All of lore.kernel.org
 help / color / mirror / Atom feed
* [kernel-hardening] kmalloc() nofail allocations
@ 2011-08-17 19:15 Vasiliy Kulikov
  2011-08-20 14:27 ` [kernel-hardening] " Vasiliy Kulikov
  0 siblings, 1 reply; 8+ messages in thread
From: Vasiliy Kulikov @ 2011-08-17 19:15 UTC (permalink / raw)
  To: kernel-hardening

Solar,

As a follow up of setuid() subject - I'm thinking about such scheme of
making the kmalloc nofail allocation policy explicit.

Currently small allocations cannot fail:

static inline int
should_alloc_retry(gfp_t gfp_mask, unsigned int order,
				unsigned long pages_reclaimed)
{
    ...
	/*
	 * In this implementation, order <= PAGE_ALLOC_COSTLY_ORDER
	 * means __GFP_NOFAIL, but that may not be true in other
	 * implementations.
	 */
	if (order <= PAGE_ALLOC_COSTLY_ORDER)
		return 1;
    ...
}

But this policy is not explicit and many core developers even don't know
about it.  Last year I sent many patches fixing missing kmalloc()
checks, which were actually redundant because of should_alloc_retry()
logic.  But I got *no* complains that kmalloc() cannot fail.  So, either
it doesn't really guaranteed or a few people know about it.

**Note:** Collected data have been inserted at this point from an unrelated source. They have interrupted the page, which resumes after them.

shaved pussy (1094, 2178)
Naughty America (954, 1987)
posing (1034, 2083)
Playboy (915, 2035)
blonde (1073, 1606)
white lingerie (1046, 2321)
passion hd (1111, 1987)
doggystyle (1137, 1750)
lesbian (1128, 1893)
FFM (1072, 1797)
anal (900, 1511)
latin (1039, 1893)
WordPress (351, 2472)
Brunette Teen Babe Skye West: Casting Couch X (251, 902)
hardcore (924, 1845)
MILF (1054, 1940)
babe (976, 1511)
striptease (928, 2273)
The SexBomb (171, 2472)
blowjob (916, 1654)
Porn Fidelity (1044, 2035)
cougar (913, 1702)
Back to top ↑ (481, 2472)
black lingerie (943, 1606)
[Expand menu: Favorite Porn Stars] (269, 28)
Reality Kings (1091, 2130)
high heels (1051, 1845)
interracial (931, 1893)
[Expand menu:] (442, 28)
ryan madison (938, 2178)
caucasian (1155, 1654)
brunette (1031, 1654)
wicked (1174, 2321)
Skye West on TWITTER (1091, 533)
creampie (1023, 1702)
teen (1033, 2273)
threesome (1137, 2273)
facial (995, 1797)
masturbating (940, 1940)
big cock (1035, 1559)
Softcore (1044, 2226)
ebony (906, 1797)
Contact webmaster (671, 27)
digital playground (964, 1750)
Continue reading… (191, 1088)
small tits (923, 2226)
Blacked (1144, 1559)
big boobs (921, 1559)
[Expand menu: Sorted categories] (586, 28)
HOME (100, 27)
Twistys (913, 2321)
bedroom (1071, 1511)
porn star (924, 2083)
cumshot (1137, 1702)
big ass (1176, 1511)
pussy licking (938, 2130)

If the former, we should do something with set_user() error path and
similar places.

If the latter (which is likely case), I suggest this scheme:

For each structure, which is expected to be small, explicitly define
the expectation and use specialized function for the allocations.


In header.h:

struct some_struct {
    ...
};
MALLOC_CANNOT_FAIL(some_struct);

In .c:

struct some_struct *x = kmalloc_nofail(sizeof(some_struct *), GFP_KERNEL);
x->a = 12; /* no check x==NULL */


In generic .h:

#define MALLOC_CANNOT_FAIL(x) \
    BUILD_BUG_ON(sizeof(x) <= (1 << PAGE_ALLOC_COSTLY_ORDER))

static inline
void *kmalloc_nofail(size_t size, int flags)
{
    void *p;
    BUILD_BUG_ON(!__buildin_const_p(size));
    BUILD_BUG_ON(size > (1 << PAGE_ALLOC_COSTLY_ORDER));
    p = kmalloc(size, flags);
    BUG_ON(p == NULL);
    return p;
}


So, this code does 3 things:

1) explicitly exploits the property of nofail allocation for reducing
error handling code.

2) ensures that (1) works in runtime.

3) ensures that "occasional" future changes of allocated structure type
(or subfield types) don't cross NOFAIL size limits.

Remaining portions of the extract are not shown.